I told him that the Soviet Union, like all peace-loving countries, resolutely rejects such a "right" or, to be more exact, this kind of true lawlessness, when people who don't like the social-political situation in a country try to impose their will on it-a small state where the people themselves established and maintained [their system]. "The OAS resolution is a direct violation of the UN Charter," I added, "and you, as the Attorney General of the USA, the highest American legal entity, should certainly know that."

R. Kennedy said that he realized that we had different approaches to these problems and it was not likely that we could convince each other. But now the matter is not in these differences, since time is of the essence. "I want," R. Kennedy stressed, "to lay out the current alarming situation the way the president sees it. He wants N.S. Khrushchev to know this. This is the thrust of the situation now."

"Because of the plane that was shot down, there is now strong pressure on the president to give an order to respond with fire if fired upon when American reconnaissance planes are flying over Cuba. The USA can't stop these flights, because this is the only way we can quickly get information about the state of construction of the missile bases in Cuba, which we believe pose a very serious threat to our national security. But if we start to fire in response-a chain reaction will quickly start that will be very hard to stop. The same thing in regard to the essence of the issue of the missile bases in Cuba. The USA government is determined to get rid of those bases-up to, in the extreme case, of bombing them, since, I repeat,they pose a great threat to the security of the USA. But in response to the bombing of these bases, in the course of which Soviet specialists might suffer, the Soviet government will undoubtedly respond with the same against us, somewhere in Europe. A real war will begin, in which millions of Americans and Russians will die. We want to avoid that any way we can, I'm sure that the government of the USSR has the same wish. However, taking time to find a way out [of the situation] is very risky (here R. Kennedy mentioned as if in passing that there are many unreasonable heads among the generals, and not only among the generals, who are 'itching for a fight'). The situation might get out of control, with irreversible consequences."
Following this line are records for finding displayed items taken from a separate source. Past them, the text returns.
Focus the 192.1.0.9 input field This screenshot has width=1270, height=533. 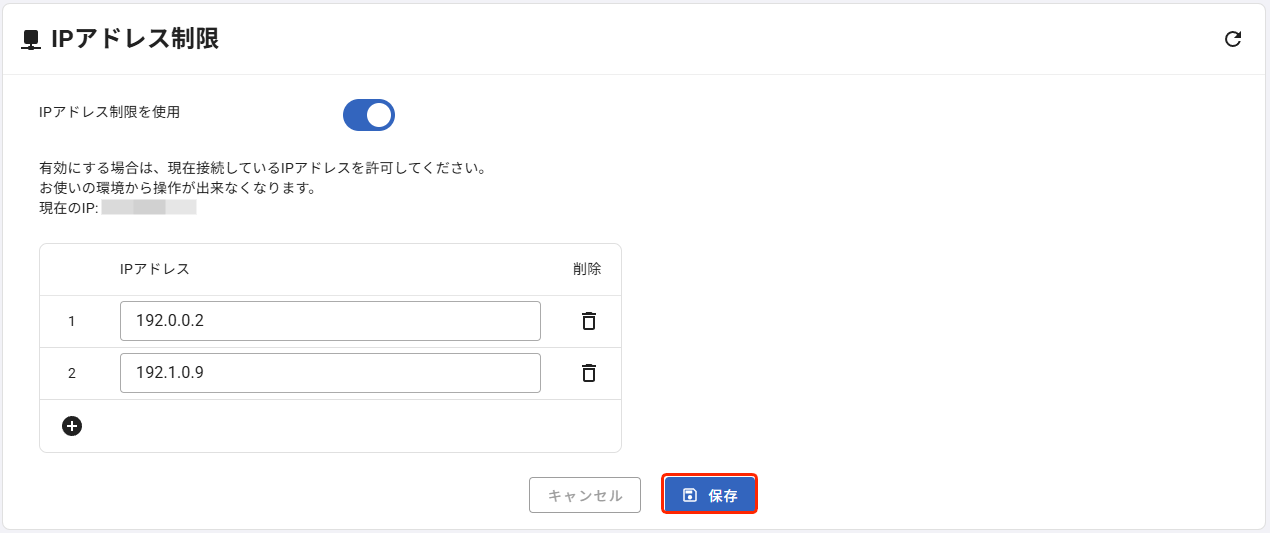pyautogui.click(x=330, y=373)
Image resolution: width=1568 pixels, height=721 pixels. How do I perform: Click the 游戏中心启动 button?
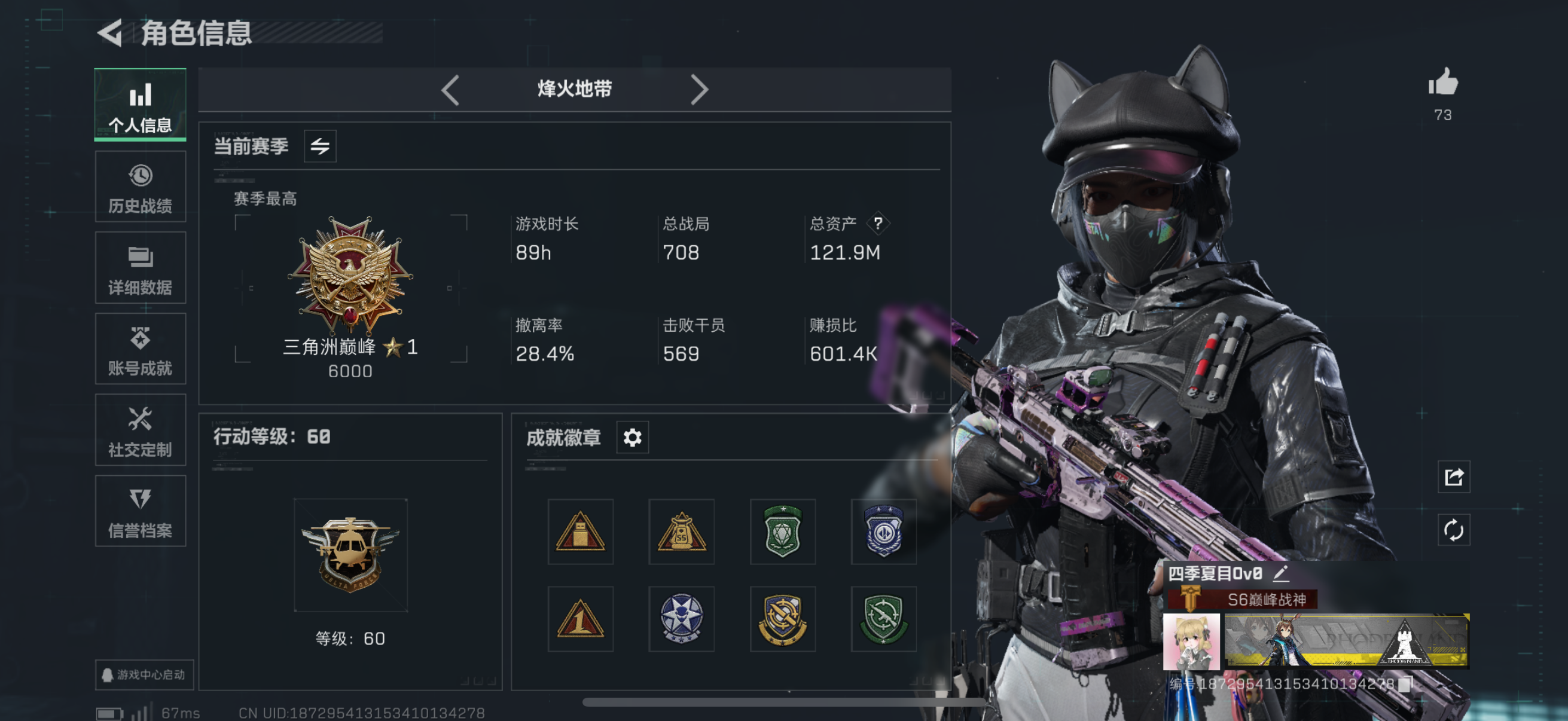coord(144,674)
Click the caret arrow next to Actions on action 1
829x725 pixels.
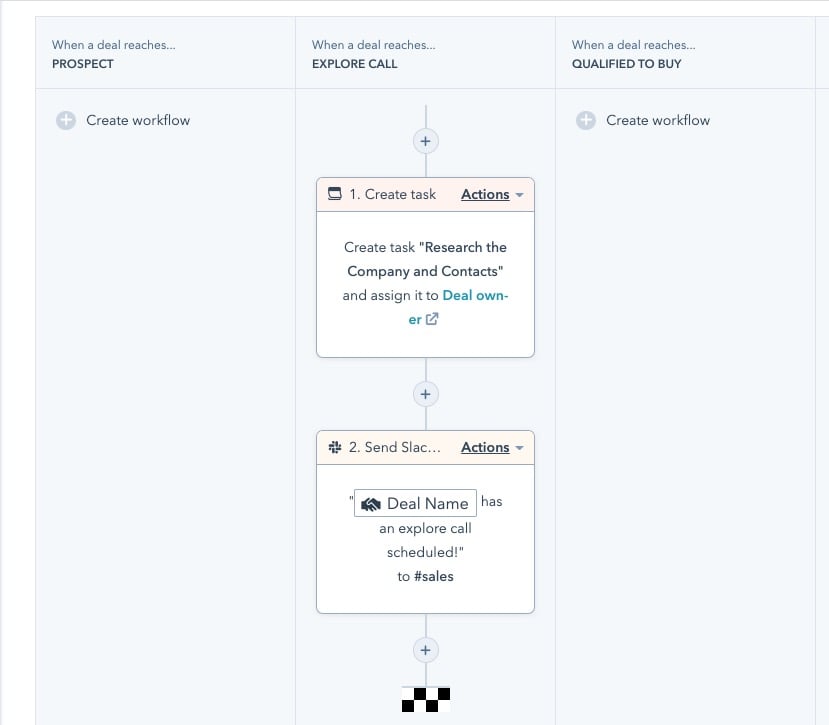[517, 194]
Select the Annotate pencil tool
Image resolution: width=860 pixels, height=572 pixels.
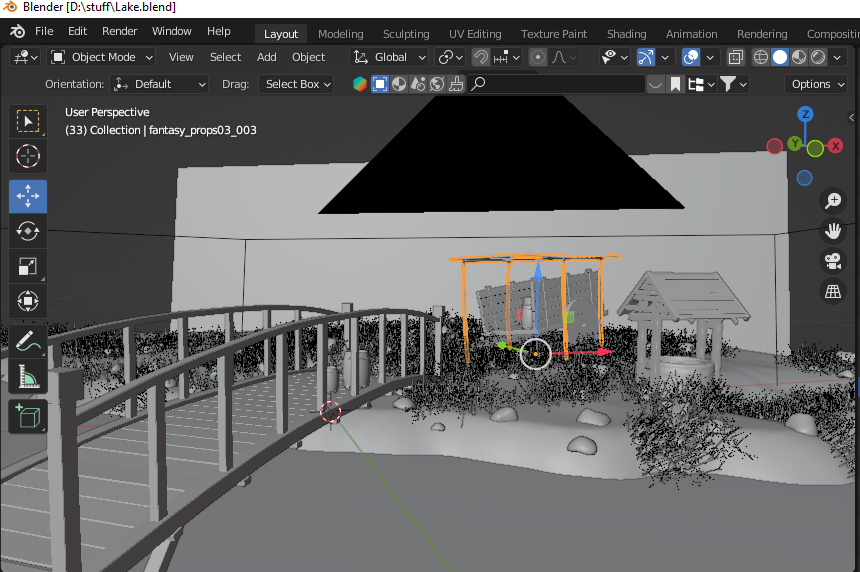click(x=27, y=342)
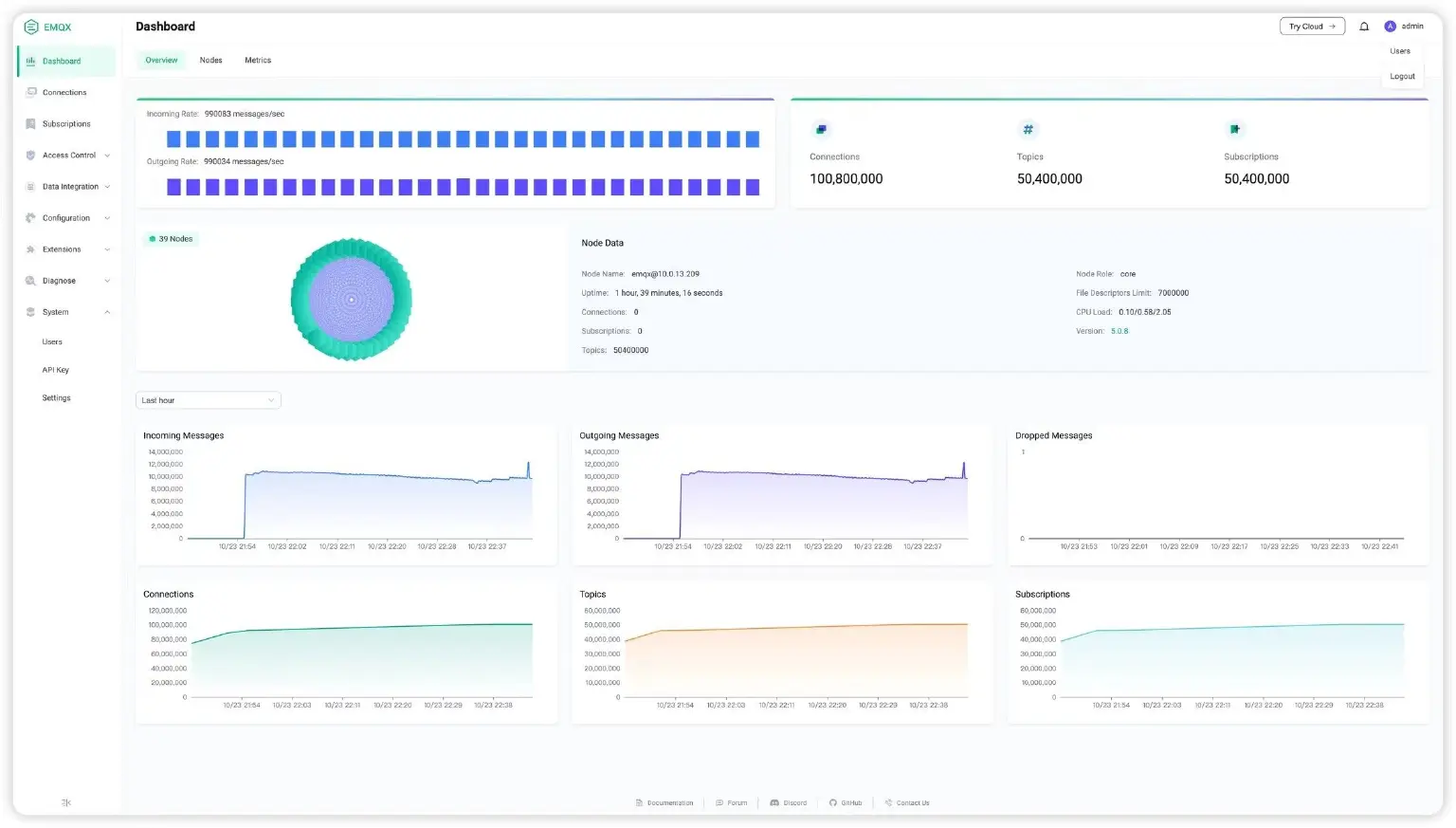Screen dimensions: 1456x828
Task: Click version 5.0.8 link
Action: pyautogui.click(x=1119, y=331)
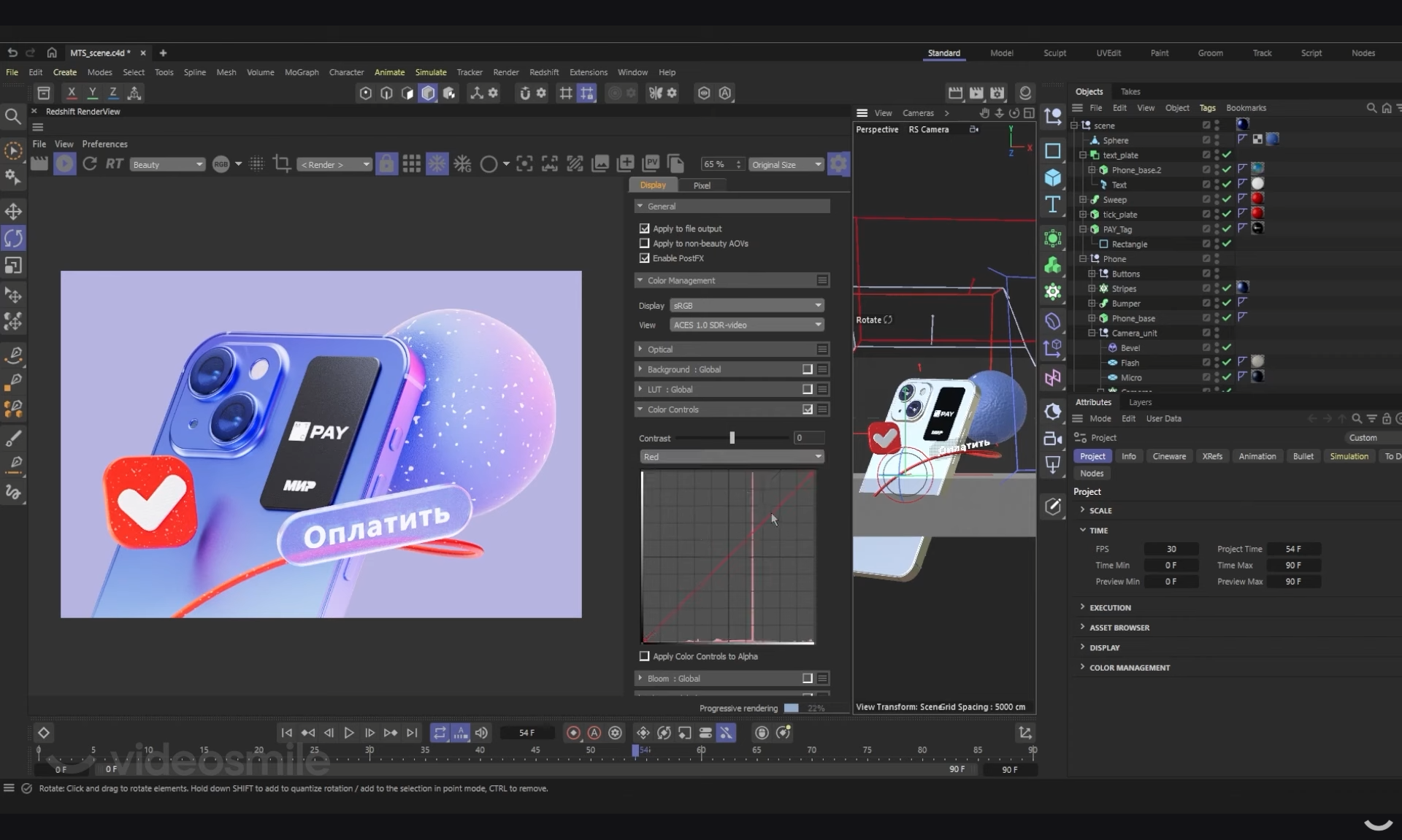1402x840 pixels.
Task: Click the Contrast slider handle
Action: [732, 438]
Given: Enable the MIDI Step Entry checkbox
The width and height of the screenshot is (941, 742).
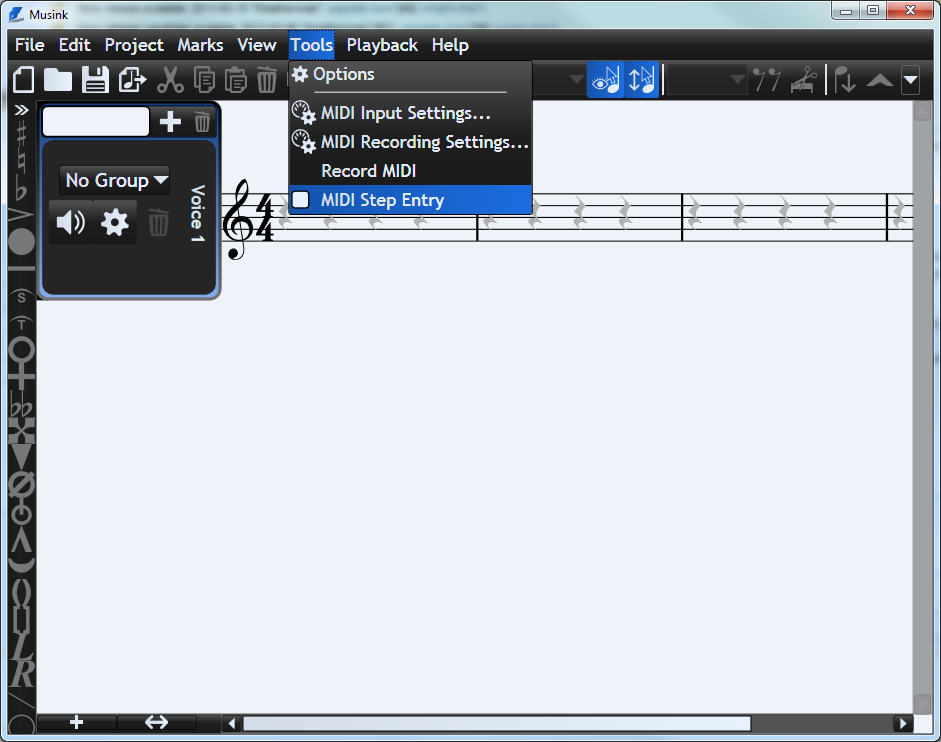Looking at the screenshot, I should [x=301, y=200].
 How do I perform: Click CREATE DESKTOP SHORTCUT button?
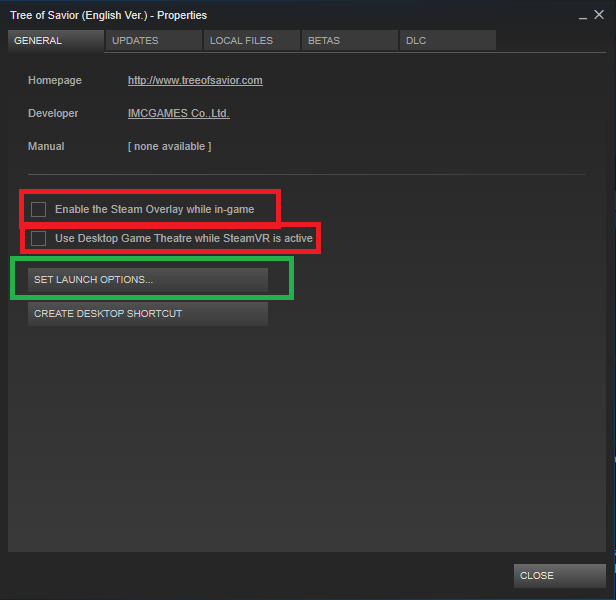point(148,314)
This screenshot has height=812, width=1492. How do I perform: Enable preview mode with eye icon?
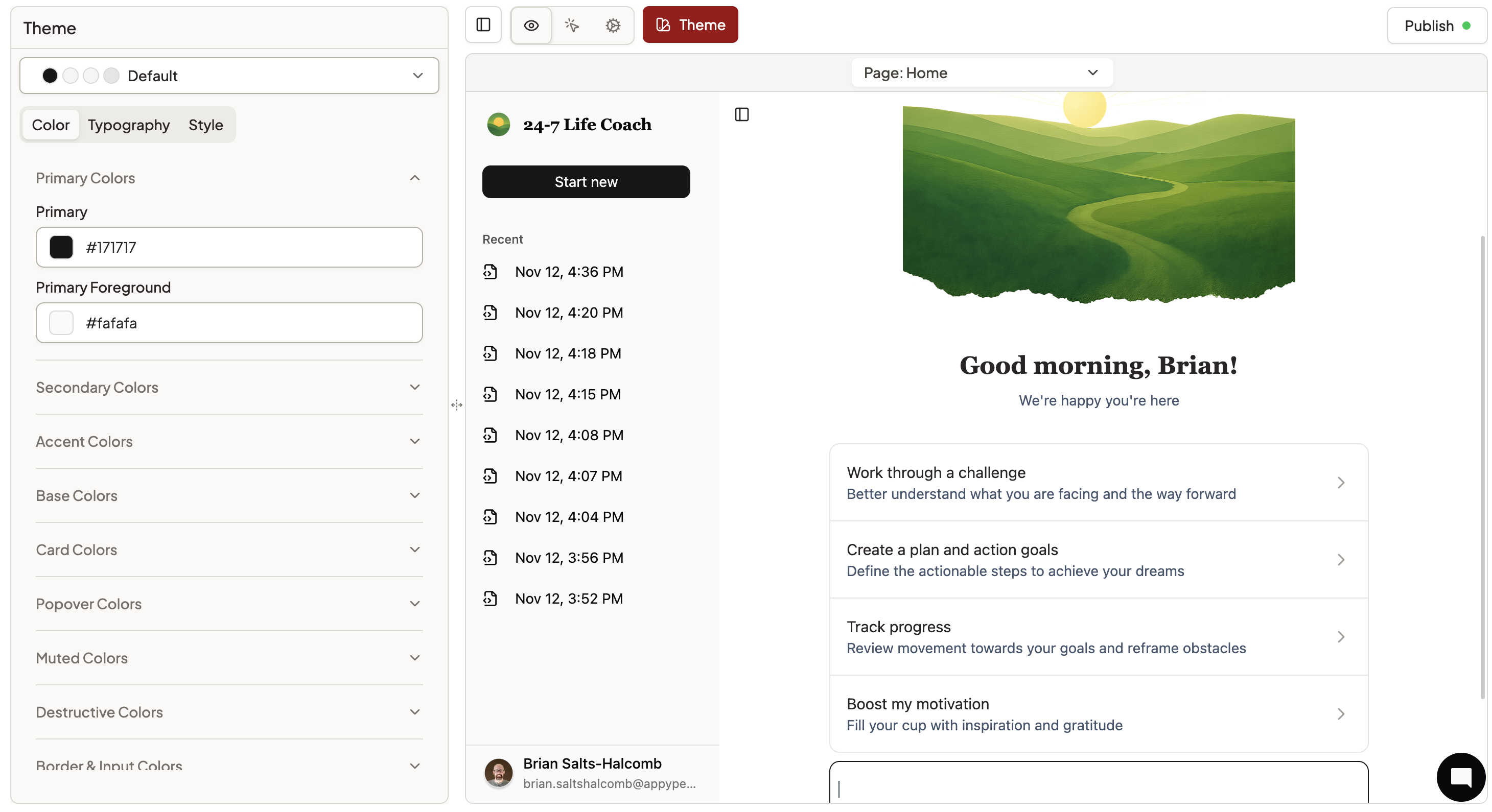click(530, 25)
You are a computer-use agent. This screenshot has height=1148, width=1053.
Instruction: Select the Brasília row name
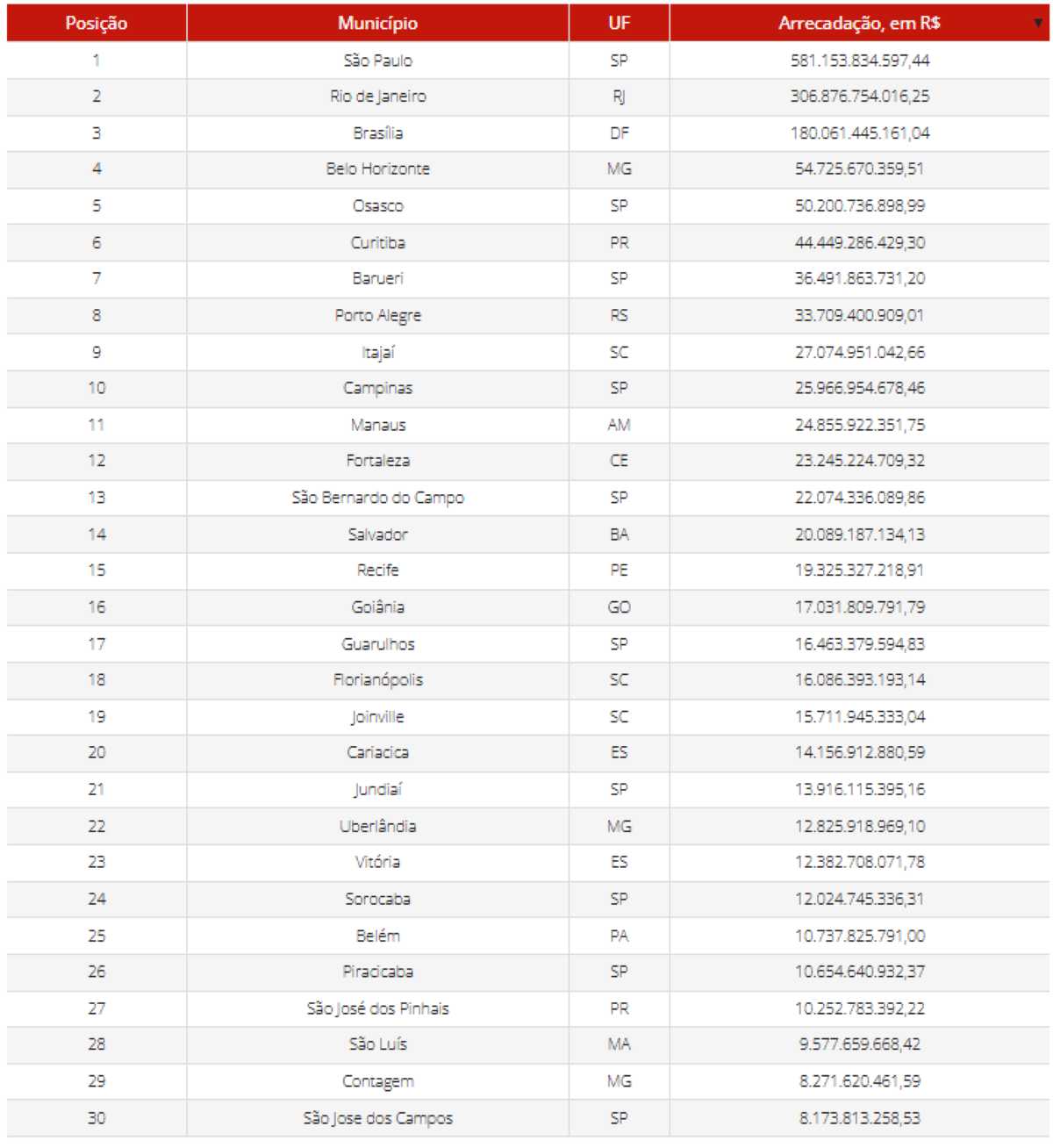(x=377, y=133)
"In this regard," R. Kennedy said, "the president considers that a suitable basis for regulating the entire Cuban conflict might be the letter N.S. Khrushchev sent on October 26 and the letter in response from the President, which was sent off today to N.S. Khrushchev through the US Embassy in Moscow. The most important thing for us," R. Kennedy stressed, "is to get as soon as possible the agreement of the Soviet government to halt further work on the construction of the missile bases in Cuba and take measures under international control that would make it impossible to use these weapons. In exchange the government of the USA is ready, in addition to repealing all measures on the "quarantine," to give the assurances that there will not be any invasion of Cuba and that other countries of the Western Hemisphere are ready to give the same assurances-the US government is certain of this."

"And what about Turkey?" I asked R. Kennedy.

"If that is the only obstacle to achieving the regulation I mentioned earlier, then the president doesn't see any unsurmountable difficulties in resolving this issue," replied R. Kennedy. "The greatest difficulty for the president is the public discussion of the issue of Turkey. Formally the deployment of missile bases in Turkey was done by a special decision of the NATO Council. To announce now a unilateral decision by the president of the USA to withdraw missile bases from Turkey-this would damage the entire structure of NATO and the US position as the leader of NATO, where, as the Soviet government knows very well, there are many arguments. In short, if such a decision were announced now it would seriously tear apart NATO."